I came to Lickershamn specifically for the raukar and found a village that was doing something else entirely, indifferent to my agenda. The harbour is small and functional: a few fishing boats, a wooden pier, a boat house with a green door that was locked. Red wooden cottages stepped up from the water on the low slope behind. It was a Tuesday in late June and a man was painting his fence with the slow attention of someone who planned to be at it for some time. I asked if he knew how to reach Jungfrun and he put down his brush and pointed west along the coast without speaking, which turned out to be all the directions I needed.

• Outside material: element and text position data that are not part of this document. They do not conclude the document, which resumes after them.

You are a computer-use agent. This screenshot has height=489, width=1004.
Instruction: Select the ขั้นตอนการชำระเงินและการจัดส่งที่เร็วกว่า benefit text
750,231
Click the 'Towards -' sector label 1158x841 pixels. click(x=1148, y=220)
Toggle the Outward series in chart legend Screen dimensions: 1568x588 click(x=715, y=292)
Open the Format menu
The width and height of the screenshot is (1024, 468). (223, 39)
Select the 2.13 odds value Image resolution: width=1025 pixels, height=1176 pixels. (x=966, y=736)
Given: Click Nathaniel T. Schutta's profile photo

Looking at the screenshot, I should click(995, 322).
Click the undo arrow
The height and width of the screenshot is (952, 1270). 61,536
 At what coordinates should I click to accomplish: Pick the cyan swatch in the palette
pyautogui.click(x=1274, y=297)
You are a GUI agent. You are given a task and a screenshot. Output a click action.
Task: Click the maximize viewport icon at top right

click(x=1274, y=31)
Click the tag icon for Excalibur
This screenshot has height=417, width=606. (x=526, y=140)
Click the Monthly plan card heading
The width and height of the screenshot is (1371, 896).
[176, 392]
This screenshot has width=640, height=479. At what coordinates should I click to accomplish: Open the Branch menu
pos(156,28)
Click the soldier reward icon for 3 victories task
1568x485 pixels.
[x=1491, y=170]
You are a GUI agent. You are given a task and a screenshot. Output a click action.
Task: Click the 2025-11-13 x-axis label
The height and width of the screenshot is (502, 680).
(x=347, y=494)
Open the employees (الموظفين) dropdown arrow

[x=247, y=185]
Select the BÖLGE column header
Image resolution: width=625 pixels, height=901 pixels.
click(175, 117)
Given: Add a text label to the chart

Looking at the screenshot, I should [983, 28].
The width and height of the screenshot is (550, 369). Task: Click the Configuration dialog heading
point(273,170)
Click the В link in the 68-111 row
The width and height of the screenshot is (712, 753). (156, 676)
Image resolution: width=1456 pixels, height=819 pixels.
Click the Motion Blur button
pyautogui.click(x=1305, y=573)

Lickershamn's small harbour with red wooden cottages and fishing boats moored on a calm summer morning

Jungfrun — the Maiden’s Ruin in translation, though no ruin was ever less ruined — is the tallest raukar on Gotland. It stands at the water’s edge about ten minutes’ walk west of the harbour, twelve meters of limestone carved into a shape that manages to suggest a figure without committing to which part. The name comes from an old legend I was given three different versions of in the village. The rock stands apart from the cliff, separated by a narrow channel of water you can wade through at low tide, and it has the quality of all genuinely strange natural things: no amount of geological explanation quite accounts for the fact of it simply being there. I walked around it twice, once in each direction, and the second time I found a small smooth ledge at the base where someone had left a coin.

The coast north and west of Lickershamn opens into long stretches of limestone shelf and smaller raukar clusters, with a walking path that follows the cliff line through a coastal landscape of twisted pine trees growing horizontally from the rock face under the pressure of constant north wind. The Baltic here looks different from the east coast — darker, more exposed, with a chop on the water even on calm days that suggests it knows what winter looks like. I sat at the edge of the cliff in the afternoon watching a sailing boat make slow progress northward and ate the last of my bread and felt the north wind very specifically on my face.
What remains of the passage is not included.